My point was: I know Europe too well to believe in the multiplier effect of government spending, on infrastructure or anything else beyond a point which all western nations reached decades ago. And I gave the biggest experiment in human history as a example: the multi-trillion reconstruction of eastern Germany. In 1991, they had everything a developed country has (e.g. educated workforce, rule of law) except good infrastructure and a booming private sector, both of which the communists had thoroughly ruined. They got the infrastructure free of charge plus massive subsidies for investment. They also got the regulatory burden, taxes and high wages the west has. In 2008 they still don´t have enough businesses to provide a living which is why the young people go west (some pockets of success excepted). That´s what happens when you raise wages and taxes ahead of productivity: the infrastructure is not productive. Had they gone the other way around, the necessary infrastructure would have paid for itself (as it did everywhere else, by and large). But that wouldn´t have employed so many consultants, politicos and bureaucrats.
That´s right, Captain America. Who wants a guy who is merely sensible and competent. Us idiots look to politicans for inspiration. I also expect my lawyer to be a wonderful singer and I will not have my brain operated on by a surgeon who doesn´t know motorcycle maintenance.
Abe, when you dissuade people to not work, i.e. the welfare reform of the 90′s, you get people going back to work because they have to. I know of no other real test of the thesis. It happened. I think I mistook your budget comment for actual federal spending, we have been in a net deficit position since the 60′s, I think I mistook your comment.
As to the depression, no sorry, most of the economists are suggesting that FDR supressed job creation for just about the entire time of the depression and that there were no statistics suggesting any increase at all from the early 30′s until the start of the war. I realize I wasn’t taught that growing up. I was taught Hoover did nothing and FDR was a shining white night. Of course an enterprising junior high teacher actually took the time to teach us what Hoover did – and how ineffective it was – and talked about what FDR did and how some of it wasn’t so great either. There was no measurable GDP increase year over year over year until the lend lease began to hit and even then it wasn’t until we started shooting ourselves that production really started up.

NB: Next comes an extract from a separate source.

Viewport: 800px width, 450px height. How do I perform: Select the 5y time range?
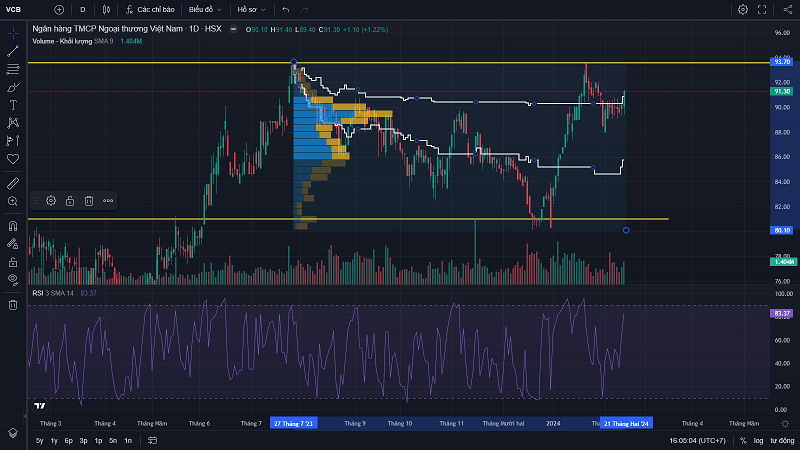click(x=39, y=440)
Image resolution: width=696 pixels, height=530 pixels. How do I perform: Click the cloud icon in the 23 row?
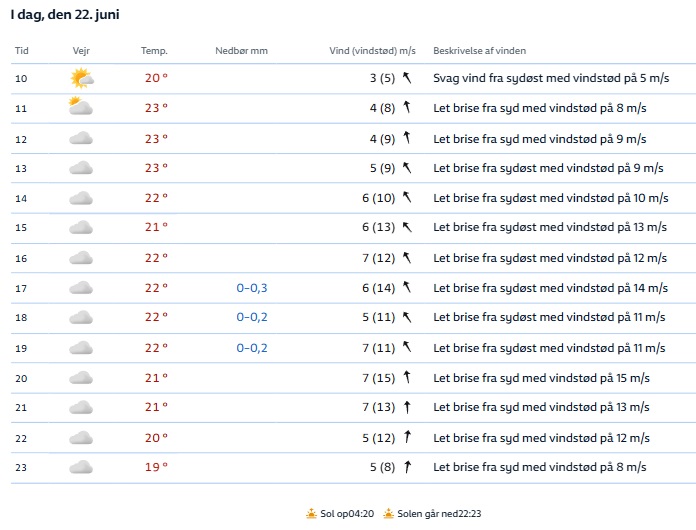tap(81, 467)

The latest studies on highway creation aren’t even going to give you a double digit return anymore. Most projects don’t deal with congestion relief which is about the only place real returns can be generated, because the politicians get to decide on a bunch of projects to placate the connected and powerful. The Interstate highway work was a boon – but you get to the point of diminishing returns. There is only so many more places to pave. Am I going to defend Bush as a cost conscious president, absolutely not. It is the part of him I dislike the most, he never saw fit to veto any of the pork until after 2006 when the GOP lost control of congress.

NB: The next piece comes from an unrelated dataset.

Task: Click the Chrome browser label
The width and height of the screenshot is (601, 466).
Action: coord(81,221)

Another aspect that’s seldom mentioned concerning government programs is that they don’t differentiate between differing entities. Anybody that’s been around rural America realizes that there are farmers who are effective at what they do. Others get up at eleven, play whist all afternoon, and drink beer from happy hour to closing time. It makes no sense for the government to lavish subsidies on both groups. The less enthusiastic should be in another line of work. This goes for every kind of business. When times are good, anybody can make money. Economic downturns have the benefit of culling out the non-competitors. That’s capitalism. And the unforgiving part of it shouldn’t be negated by government largesse.